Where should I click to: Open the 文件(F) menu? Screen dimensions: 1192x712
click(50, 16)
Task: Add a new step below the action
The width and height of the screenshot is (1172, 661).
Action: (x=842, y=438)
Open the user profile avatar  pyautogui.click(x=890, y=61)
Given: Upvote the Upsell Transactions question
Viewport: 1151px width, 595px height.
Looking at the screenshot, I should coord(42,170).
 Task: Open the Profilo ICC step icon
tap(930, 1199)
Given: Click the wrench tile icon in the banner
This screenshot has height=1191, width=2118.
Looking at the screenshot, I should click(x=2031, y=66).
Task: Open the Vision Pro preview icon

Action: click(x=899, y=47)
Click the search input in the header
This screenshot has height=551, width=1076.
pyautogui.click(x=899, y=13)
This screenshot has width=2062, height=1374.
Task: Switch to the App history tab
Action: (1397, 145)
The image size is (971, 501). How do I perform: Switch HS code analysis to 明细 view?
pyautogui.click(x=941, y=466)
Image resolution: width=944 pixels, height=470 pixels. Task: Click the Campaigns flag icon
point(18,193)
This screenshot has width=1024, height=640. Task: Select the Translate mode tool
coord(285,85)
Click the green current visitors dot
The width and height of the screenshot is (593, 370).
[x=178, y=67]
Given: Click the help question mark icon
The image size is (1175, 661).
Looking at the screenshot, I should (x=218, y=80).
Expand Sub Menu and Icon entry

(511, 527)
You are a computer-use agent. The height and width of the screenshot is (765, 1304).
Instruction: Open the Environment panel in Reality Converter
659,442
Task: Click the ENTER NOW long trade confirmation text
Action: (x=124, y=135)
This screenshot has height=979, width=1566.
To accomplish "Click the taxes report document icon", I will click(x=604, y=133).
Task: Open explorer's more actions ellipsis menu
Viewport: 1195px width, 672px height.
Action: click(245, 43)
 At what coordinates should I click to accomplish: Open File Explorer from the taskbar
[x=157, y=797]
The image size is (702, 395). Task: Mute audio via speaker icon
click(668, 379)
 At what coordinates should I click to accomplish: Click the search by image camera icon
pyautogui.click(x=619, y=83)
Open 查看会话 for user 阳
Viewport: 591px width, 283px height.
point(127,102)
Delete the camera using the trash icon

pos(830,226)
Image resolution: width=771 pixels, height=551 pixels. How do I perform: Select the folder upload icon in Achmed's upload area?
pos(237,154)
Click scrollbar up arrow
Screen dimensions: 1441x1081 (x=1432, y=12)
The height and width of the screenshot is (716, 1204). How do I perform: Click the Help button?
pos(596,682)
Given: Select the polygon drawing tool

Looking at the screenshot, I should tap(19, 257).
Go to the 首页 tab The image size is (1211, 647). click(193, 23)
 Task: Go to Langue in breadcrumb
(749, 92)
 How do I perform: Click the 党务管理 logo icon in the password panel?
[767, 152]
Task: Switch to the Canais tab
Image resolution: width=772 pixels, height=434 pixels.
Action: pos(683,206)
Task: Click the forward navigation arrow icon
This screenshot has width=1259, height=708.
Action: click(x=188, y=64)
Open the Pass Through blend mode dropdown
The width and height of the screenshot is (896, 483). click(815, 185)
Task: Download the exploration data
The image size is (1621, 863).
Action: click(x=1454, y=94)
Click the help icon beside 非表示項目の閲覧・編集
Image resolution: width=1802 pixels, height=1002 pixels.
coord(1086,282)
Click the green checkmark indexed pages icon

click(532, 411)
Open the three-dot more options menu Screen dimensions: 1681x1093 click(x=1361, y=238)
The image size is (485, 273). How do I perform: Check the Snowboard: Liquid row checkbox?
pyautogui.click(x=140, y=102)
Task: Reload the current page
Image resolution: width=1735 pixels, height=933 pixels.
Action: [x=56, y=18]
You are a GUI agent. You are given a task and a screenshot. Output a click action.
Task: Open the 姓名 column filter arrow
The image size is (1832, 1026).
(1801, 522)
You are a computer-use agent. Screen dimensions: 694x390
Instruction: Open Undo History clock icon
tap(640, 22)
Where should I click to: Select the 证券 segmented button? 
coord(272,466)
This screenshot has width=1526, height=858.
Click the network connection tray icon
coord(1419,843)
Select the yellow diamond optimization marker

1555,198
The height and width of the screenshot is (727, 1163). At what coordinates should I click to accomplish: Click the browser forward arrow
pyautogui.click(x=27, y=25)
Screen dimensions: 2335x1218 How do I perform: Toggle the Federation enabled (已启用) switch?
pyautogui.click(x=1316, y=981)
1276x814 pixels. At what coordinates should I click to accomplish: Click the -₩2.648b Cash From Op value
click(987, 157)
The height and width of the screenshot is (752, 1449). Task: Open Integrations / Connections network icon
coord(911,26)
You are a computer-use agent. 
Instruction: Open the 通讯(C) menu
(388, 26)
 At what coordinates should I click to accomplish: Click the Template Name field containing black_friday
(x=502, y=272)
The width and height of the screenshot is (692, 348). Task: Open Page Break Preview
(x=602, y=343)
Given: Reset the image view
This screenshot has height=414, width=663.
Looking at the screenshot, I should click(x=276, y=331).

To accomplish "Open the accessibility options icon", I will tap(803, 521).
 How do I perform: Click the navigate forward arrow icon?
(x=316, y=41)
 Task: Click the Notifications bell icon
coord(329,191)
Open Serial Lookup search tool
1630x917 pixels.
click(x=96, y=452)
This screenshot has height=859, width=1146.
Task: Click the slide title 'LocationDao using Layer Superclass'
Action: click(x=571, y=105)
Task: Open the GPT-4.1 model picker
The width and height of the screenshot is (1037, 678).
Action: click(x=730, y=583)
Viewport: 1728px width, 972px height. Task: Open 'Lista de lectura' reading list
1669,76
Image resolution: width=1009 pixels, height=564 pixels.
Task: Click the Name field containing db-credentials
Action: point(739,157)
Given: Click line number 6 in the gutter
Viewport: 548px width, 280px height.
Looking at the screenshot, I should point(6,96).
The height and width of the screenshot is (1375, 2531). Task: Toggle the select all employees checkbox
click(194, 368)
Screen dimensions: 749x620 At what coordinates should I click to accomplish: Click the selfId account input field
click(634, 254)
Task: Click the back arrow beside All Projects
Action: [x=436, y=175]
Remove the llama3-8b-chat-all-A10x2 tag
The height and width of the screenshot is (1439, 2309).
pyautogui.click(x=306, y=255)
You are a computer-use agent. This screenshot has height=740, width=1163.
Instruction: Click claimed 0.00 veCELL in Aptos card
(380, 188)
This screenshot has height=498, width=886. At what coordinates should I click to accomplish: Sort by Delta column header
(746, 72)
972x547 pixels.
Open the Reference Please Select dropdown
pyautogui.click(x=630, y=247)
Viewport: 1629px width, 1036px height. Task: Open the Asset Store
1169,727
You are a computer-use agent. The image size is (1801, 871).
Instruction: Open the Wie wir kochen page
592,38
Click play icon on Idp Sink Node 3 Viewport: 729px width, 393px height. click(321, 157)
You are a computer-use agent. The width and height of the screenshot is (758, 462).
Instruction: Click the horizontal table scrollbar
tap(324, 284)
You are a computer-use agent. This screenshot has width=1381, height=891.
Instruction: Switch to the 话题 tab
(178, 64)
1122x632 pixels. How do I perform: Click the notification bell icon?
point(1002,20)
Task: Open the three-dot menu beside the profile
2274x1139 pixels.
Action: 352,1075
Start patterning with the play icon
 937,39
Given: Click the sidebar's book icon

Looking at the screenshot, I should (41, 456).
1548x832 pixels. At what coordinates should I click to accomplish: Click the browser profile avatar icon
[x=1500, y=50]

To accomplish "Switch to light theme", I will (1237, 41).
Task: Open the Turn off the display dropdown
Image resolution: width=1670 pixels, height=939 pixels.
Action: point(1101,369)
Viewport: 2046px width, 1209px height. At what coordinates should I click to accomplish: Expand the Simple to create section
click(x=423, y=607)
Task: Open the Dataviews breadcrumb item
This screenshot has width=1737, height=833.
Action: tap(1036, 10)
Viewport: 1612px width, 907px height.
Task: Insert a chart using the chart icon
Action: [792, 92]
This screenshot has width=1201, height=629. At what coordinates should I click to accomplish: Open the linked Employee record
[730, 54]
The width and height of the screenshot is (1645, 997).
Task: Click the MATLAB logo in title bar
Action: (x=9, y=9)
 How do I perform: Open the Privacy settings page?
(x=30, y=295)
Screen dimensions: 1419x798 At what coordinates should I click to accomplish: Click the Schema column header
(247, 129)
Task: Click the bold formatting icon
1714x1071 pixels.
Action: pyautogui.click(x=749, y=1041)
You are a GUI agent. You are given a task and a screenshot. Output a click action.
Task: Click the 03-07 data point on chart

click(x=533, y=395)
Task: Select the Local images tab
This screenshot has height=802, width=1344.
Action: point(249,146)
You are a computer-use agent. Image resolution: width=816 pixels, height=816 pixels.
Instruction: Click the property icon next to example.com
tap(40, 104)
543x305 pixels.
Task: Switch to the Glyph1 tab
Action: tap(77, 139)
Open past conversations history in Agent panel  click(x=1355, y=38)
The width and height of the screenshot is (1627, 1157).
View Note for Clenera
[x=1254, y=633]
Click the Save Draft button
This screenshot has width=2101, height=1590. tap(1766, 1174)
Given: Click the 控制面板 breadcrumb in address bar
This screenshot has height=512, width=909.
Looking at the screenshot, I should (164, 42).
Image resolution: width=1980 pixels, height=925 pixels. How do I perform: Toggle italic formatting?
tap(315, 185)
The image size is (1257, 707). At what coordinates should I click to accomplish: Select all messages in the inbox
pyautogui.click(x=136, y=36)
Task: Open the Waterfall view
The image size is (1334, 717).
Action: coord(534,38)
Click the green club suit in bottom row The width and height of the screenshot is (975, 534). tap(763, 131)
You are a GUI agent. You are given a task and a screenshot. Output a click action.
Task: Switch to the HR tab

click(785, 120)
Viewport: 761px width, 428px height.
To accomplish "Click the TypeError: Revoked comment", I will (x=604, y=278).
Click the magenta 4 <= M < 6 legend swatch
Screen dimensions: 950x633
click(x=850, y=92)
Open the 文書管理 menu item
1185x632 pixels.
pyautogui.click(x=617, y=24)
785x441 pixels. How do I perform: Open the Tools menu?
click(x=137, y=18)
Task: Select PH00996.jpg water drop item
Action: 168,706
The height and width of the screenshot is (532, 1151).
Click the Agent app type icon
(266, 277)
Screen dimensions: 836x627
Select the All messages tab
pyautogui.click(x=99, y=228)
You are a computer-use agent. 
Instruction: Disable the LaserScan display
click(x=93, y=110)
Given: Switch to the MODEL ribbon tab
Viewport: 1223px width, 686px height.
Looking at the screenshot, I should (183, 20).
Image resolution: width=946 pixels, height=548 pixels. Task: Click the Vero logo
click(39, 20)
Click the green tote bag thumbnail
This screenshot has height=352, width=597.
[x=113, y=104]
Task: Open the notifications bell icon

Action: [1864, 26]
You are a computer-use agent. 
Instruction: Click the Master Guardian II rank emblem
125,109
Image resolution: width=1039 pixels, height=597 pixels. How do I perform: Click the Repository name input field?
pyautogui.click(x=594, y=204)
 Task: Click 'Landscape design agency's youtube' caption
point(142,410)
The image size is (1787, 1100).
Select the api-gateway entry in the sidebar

**Required work**
State how many lines of the records above contain "more", with no words besides the number.

**Problem solution**
2